Republicans have already signaled their uneasiness with Trump’s lawyers, who in an initial filing last week advanced the former president’s unsubstantiated claims that the election was stolen from him. There is widespread concern among Republicans that the arguments on the Senate floor will turn into a re-litigation of Trump’s false allegations of election fraud — a discussion that GOP senators aren’t interested in having, as most of them try to move past Trump.
“I think this trial will tell us about what the GOP wants to be going forward,” added Sen. Elizabeth Warren (D-Mass.). “Donald Trump did not just drop out of the sky. Everything that he represents has its roots in earlier iterations of the Republican Party.”
With expectations already set, Democrats are already telegraphing a shortened trial that punts on the question of whether to subpoena witnesses, with many in the party worried that this week’s exercise will distract from President Joe Biden’s legislative and governing agenda, especially if it’s elongated by new witness testimony.
Sen. Chris Coons (D-Del.), perhaps Biden’s closest confidant in the Senate, said that during his hour-long meeting with the president last week, “We did not talk about impeachment.” Biden, Coons said, is “relentlessly focused” on delivering coronavirus relief to Americans, as well as countering China and Russia.
Coons was one of a few Democratic senators who balked at the idea of the House impeachment managers seeking to call Trump in as a witness for the trial, calling it a “terrible idea.” The Delaware Democrat, like many others in the party, is eager to get the trial in the Senate’s rear-view mirror.
Republicans, too, want to get through the trial as quickly — and painlessly — as possible.
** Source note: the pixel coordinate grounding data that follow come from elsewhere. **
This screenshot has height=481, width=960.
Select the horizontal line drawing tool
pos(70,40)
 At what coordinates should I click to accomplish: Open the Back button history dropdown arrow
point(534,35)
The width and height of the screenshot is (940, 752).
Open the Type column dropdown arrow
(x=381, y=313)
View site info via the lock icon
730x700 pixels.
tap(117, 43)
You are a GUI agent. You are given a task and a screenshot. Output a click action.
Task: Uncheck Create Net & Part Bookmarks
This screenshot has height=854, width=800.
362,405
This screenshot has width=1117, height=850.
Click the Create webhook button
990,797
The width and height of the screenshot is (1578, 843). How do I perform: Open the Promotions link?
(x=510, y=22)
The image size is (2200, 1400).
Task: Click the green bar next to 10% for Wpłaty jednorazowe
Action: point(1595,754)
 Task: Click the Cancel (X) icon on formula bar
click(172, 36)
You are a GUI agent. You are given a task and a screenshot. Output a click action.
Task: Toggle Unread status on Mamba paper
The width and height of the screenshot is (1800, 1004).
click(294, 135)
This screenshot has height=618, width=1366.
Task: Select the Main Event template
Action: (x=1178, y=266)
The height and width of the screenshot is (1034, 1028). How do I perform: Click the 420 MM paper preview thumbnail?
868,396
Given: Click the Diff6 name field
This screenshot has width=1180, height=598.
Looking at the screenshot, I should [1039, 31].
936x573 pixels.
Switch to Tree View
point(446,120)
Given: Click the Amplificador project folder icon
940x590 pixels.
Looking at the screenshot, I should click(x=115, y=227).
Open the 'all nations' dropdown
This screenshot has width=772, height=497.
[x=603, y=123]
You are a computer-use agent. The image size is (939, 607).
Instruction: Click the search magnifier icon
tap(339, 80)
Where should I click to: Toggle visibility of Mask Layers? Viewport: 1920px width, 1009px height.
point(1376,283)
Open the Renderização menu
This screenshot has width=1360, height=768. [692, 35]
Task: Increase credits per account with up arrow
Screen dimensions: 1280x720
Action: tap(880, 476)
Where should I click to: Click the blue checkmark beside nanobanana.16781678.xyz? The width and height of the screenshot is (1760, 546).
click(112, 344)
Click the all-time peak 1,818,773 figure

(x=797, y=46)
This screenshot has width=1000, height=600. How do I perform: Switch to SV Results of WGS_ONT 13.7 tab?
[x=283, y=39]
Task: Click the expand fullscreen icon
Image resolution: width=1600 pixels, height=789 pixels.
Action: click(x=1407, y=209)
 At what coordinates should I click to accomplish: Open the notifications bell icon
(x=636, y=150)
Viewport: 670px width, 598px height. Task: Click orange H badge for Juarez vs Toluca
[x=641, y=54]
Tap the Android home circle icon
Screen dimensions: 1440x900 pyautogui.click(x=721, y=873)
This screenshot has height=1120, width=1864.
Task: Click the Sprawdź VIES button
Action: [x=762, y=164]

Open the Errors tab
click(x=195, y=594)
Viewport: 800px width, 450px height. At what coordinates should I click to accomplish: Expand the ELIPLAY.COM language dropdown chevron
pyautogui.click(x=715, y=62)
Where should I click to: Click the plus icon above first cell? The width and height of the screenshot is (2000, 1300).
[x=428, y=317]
Apart from arguing that the proceedings are unconstitutional, they have not mounted a substantive defense of Trump’s actions. Many of them have already publicly said they believe Trump’s rhetoric was reckless and irresponsible.
Focusing on a procedural defense, though, allows Republicans to defend the most popular figure in their party without having to justify the alleged conduct at the heart of the House’s impeachment case.
“I think most of the focus is going to be on the constitutionality and the precedent set by trying a former officeholder,” Sen. John Cornyn (R-Texas) said.
Other Republican senators have tried to appeal directly to Biden’s desire to work on legislation that has a tangible impact on Americans reeling from the pandemic and sluggish economy — rather than pursuing what they view as an attempt at partisan retribution against a former president whose influence can target those who vote to convict him.
“The whole thing is stupid,” Sen. Marco Rubio (R-Fla.) said. “I know this: Nothing we do next week on that floor is going to help people get vaccines or more people keep their jobs. We should be focused on that instead.”
Of course, not all Republicans want Trump to fade into the background. Several GOP senators have directly benefited politically from Trump’s backing, and see little or no downside if Trump’s wing of the party prevails in the coming years.
In fact, some of their political fortunes are dependent on Trump’s continued involvement in the party, especially given his outsized impact on turnout among the GOP base. And many of those same Republicans worry that some of Trump’s voters might not turn out when he isn’t on the ballot.
“I think this idea that congressional Republicans secretly hate Trump is a partial fiction,” said Sen. Chris Murphy (D-Conn.). “I think a lot of them have done very well by him and his movement, and are not looking forward to him disappearing.”